Çözüm sürecine ilişkin gelişmeleri, Kobanê eylemleri ve sonrasında yaşananlar ile yeni şiddet yasasına ilişkin değerlendirmelerde bulunan aydın ve akademisyenler, hükümetin baskıcı politikalar uygulamaya devam ettiğine dikkat çektiler.
Avrupa Süryaniler Birliği Türkiye Sorumlusu Tuna Çelik, ülkede ve bölgede barışa en fazla ihtiyaç duyulan bir dönemden geçildiğini belirterek, barışın inşa edilmesi için ciddi bir demokrasi gelişiminin sağlanması gerektiğini ifade etti. Kobanê’de IŞİD çetelerinin saldırılarına dikkat çeken Çelik, “Yaşananlara sessiz kalmak yapılabilecek en kötü şeydir. Dış ülkeler her ne kadar görmek istemese de bu gün Kobanê’de bir direniş var. Bu sadece Kobanê direnişi değil, halkların direnişidir” diye konuştu.

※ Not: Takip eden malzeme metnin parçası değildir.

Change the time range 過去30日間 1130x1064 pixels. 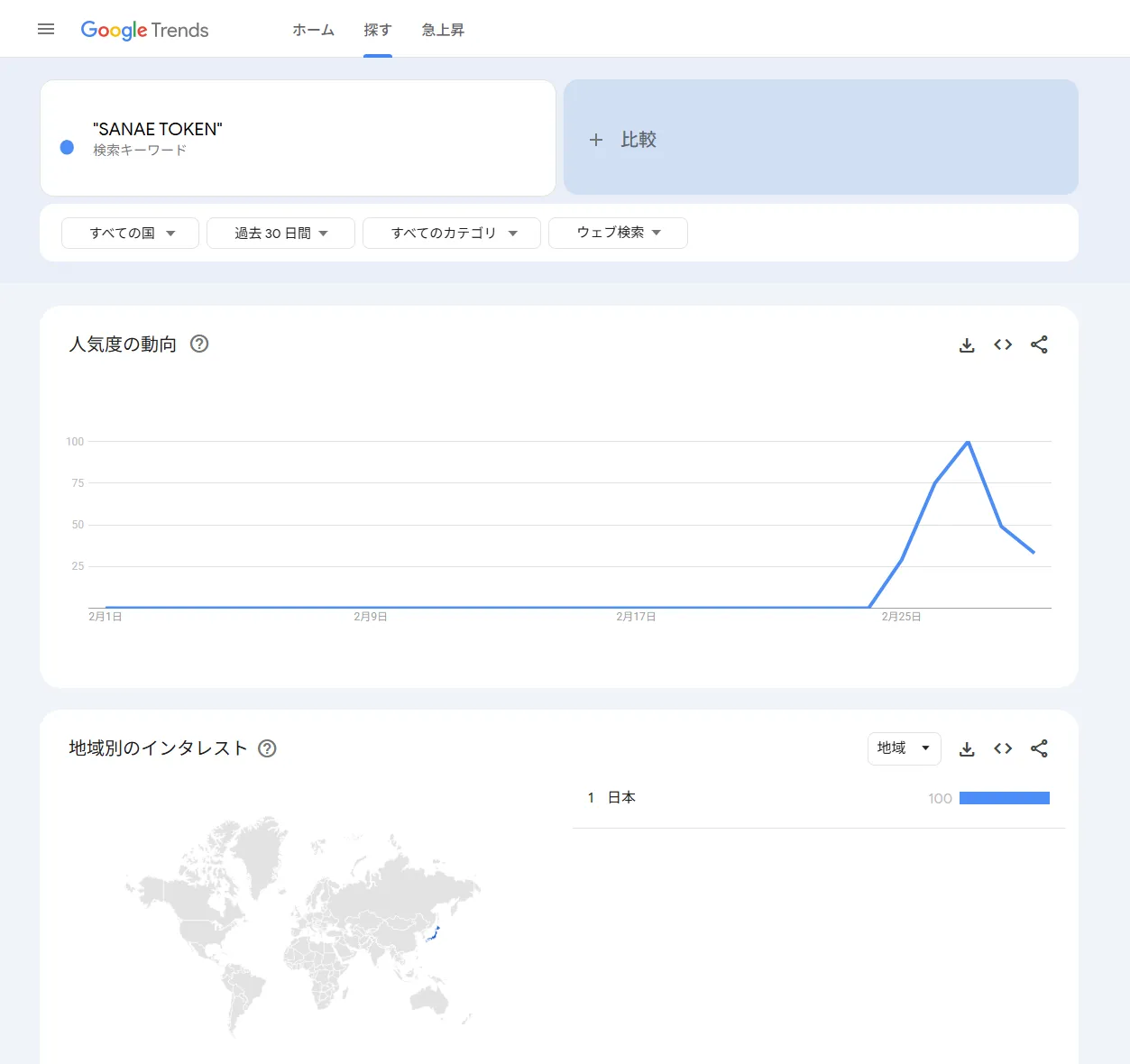point(280,233)
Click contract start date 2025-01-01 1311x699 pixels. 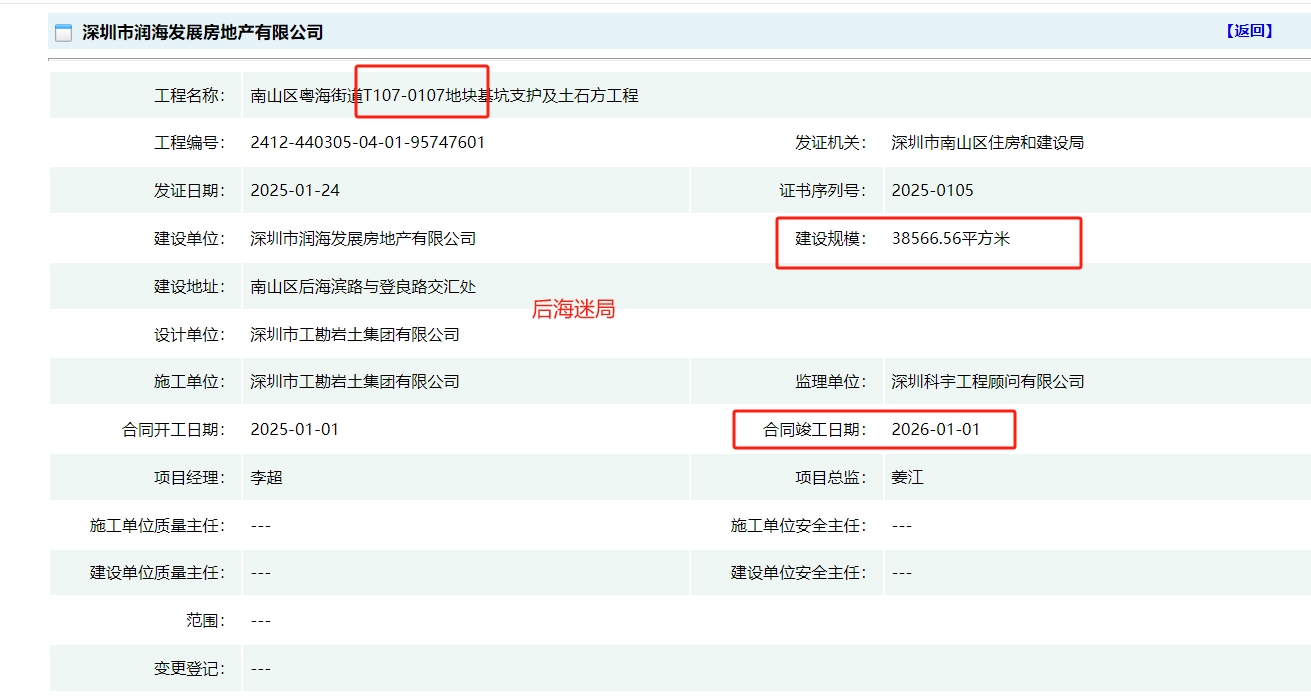(295, 430)
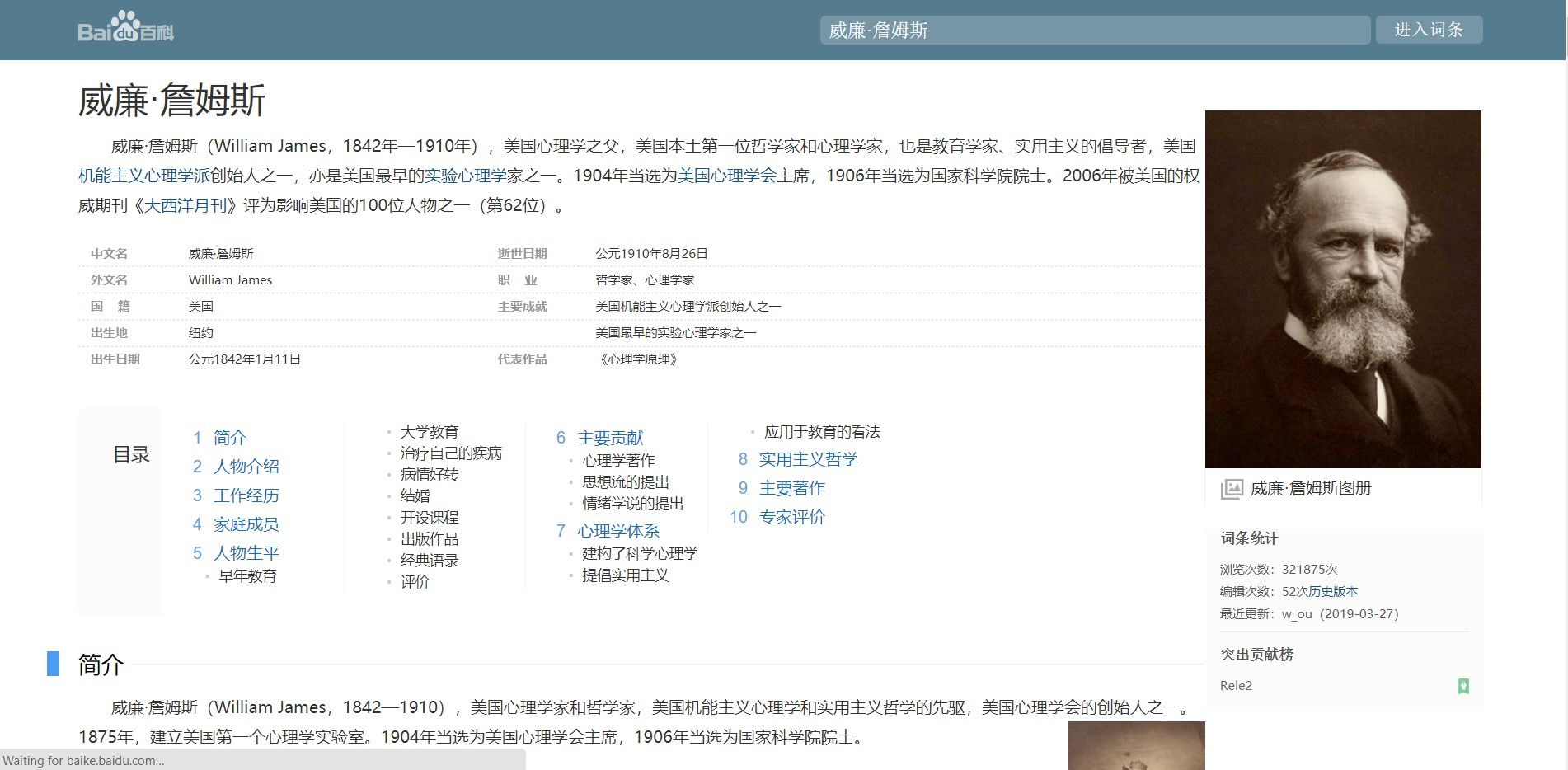Viewport: 1568px width, 770px height.
Task: Click the 大西洋月刊 link
Action: [185, 205]
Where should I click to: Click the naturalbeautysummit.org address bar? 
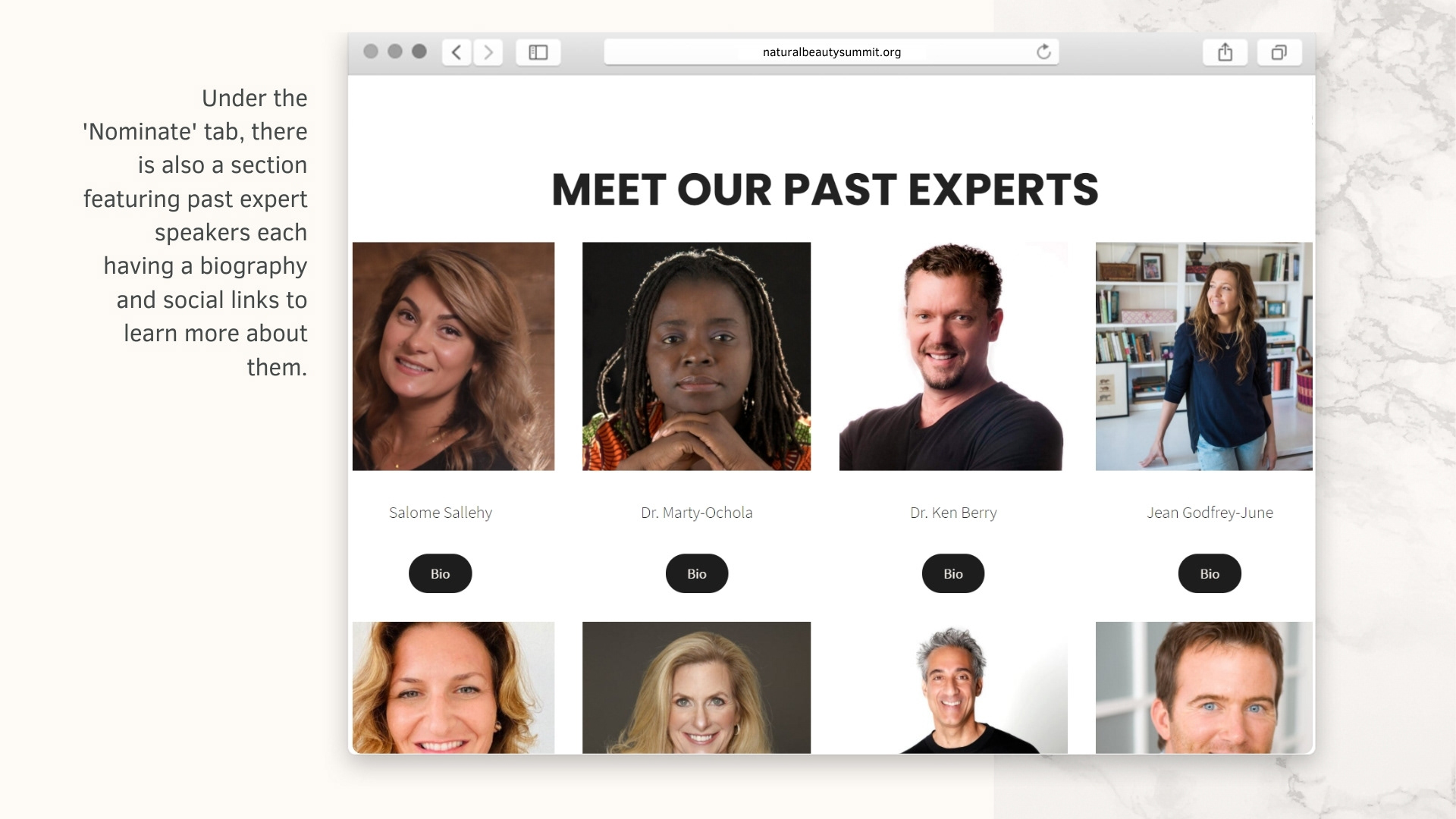tap(831, 52)
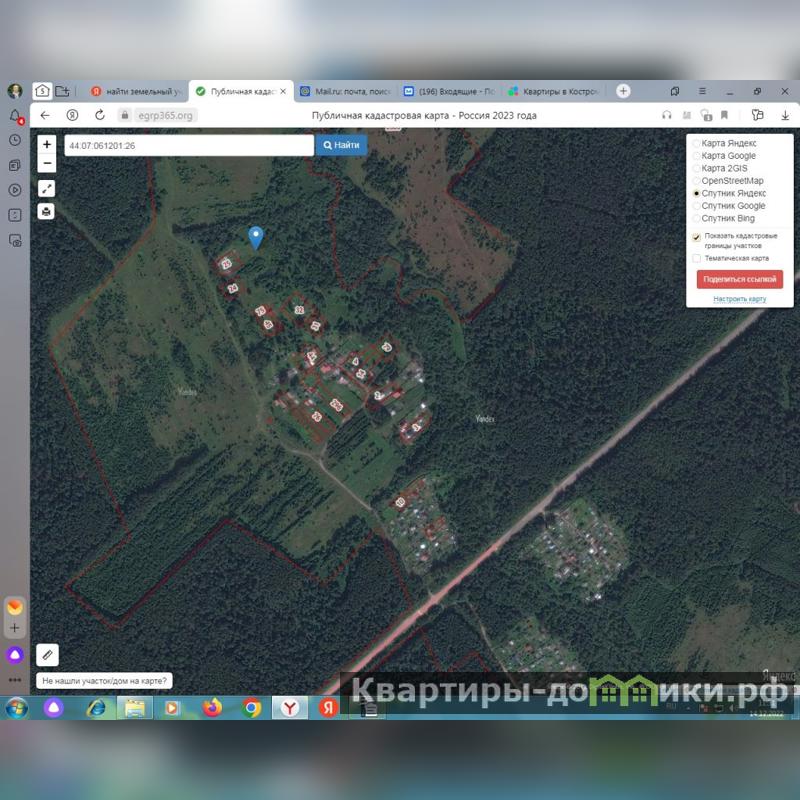Select the Карта Google radio option
Viewport: 800px width, 800px height.
click(697, 156)
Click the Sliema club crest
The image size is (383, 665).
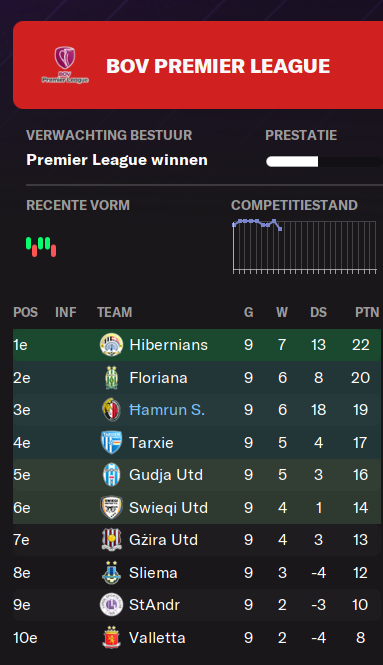coord(112,573)

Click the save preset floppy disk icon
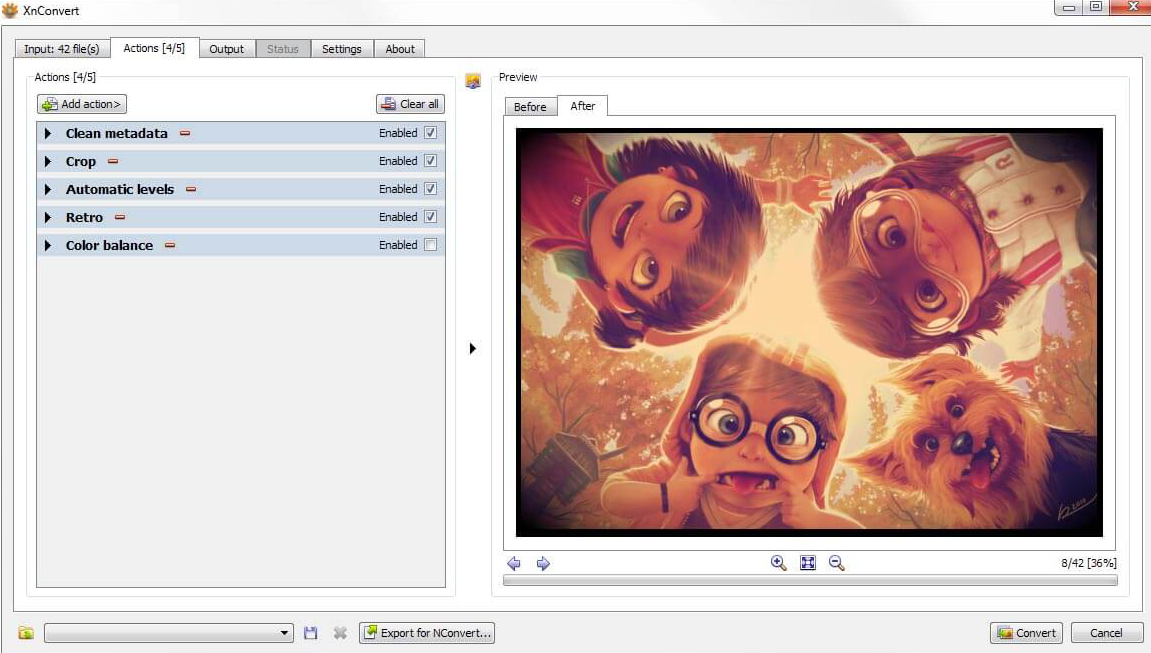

‘SÜREÇLE İLGİLİ BİR AŞAMA KATEDİLMEDİ’
Çözüm süreci ile ilgili olarak, gelinen aşamada bir ilerlemenin katedilmediğine de vurgu yapan Çelik, iktidarın oyalama politikasından vazgeçmediğini söyledi. Devletin müzakerelere yanaşmadığını belirten Çelik, tek taraflı çözümün mümkün olamayacağını söyledi. Yeni şiddet yasası ile ilgili olarak da Çelik, “Güvenliği sağlamak ile görevli polisin hiçbir alanda şiddet kullanması kabul edilemez. Güvenlik silah ile şiddet ile sağlanamaz. Bu barışa zarar veren, baskıcı bir adımdır. Bu yasadan derhal vazgeçilmelidir” diye konuştu.
Doçent Doktor Ayşe Maya Arakon ise çözüm sürecini, “Kırılgan bir süreç” şeklinde niteleyerek, hükümetin de bu çerçevede yaklaşması gerektiğini ancak olumlu anlamda herhangi bir adım atılmadığını söyledi. Arakon, Kobanê olaylarında barışın içselleştirilmediğinin ve ‘90’ların egemen olan dilinin halen yerini koruduğunu vurguladı. Yeni şiddet yasası ile ilgili gelişmelere de değinen Arakon, “Polisin ‘makul suçlunun’ içini nasıl dolduracağı önemli. Bu hukuka ve insan haklarına aykırı bir durum. Ciddi bir şüphe durumu olmamasına rağmen bu tür cezaların verilmesi AB’ye aday olan Türkiye’nin antidemokratik uygulamaları arasında yer alacak. Bu durum Türkiye’yi polis devleti olma yoluna götürür. Bu da tehlikeli bir durum” değerlendirmesinde bulundu.
‘ÇÖZÜM SÜRECİNİN TERSİNE TAVIR’
Sivas Madımak’ta hayatını kaybeden aydınlardan Metin Altıok’un kızı Zeynep Altıok ise Türkiye’de acının ve hak ihlalleri çeşitliliğinin dorukta olduğu bir dönemin yaşandığına dikkat çekerek, Kobanê’de yaşanılanları süreçten ayrı düşünmenin mümkün olmadığını söyledi. Cumhurbaşkanı Erdoğan’ın, “Ankara’nın Kobani ile ne alakası var” sözlerini hatırlatan Altıok, “Bunu dediğinizde çözümün bir parçası olmak isteyen, dünya ve toplumsal barışın bir parçası olmak isteyenin, akrabalarının bulunduğu bir toprakta çekilen acılara kulak tıkaması kabul edilemez” dedi. İktidarın çözüm sürecinin tersine bir tutum takındığına işaret eden Altıok, “Bu da gerçek bakışlarını yansıtıyor” dedi. Barışın egemenlerin “Eğer uslu dururlarsa bahşedeceğiz” diyebileceği bir şey olmadığını söyleyen Altıok, “Barış için halkların yan yanalığı, ortak akıl ve dil bütünlüğünün sağlanması gerekiyor” diye konuştu.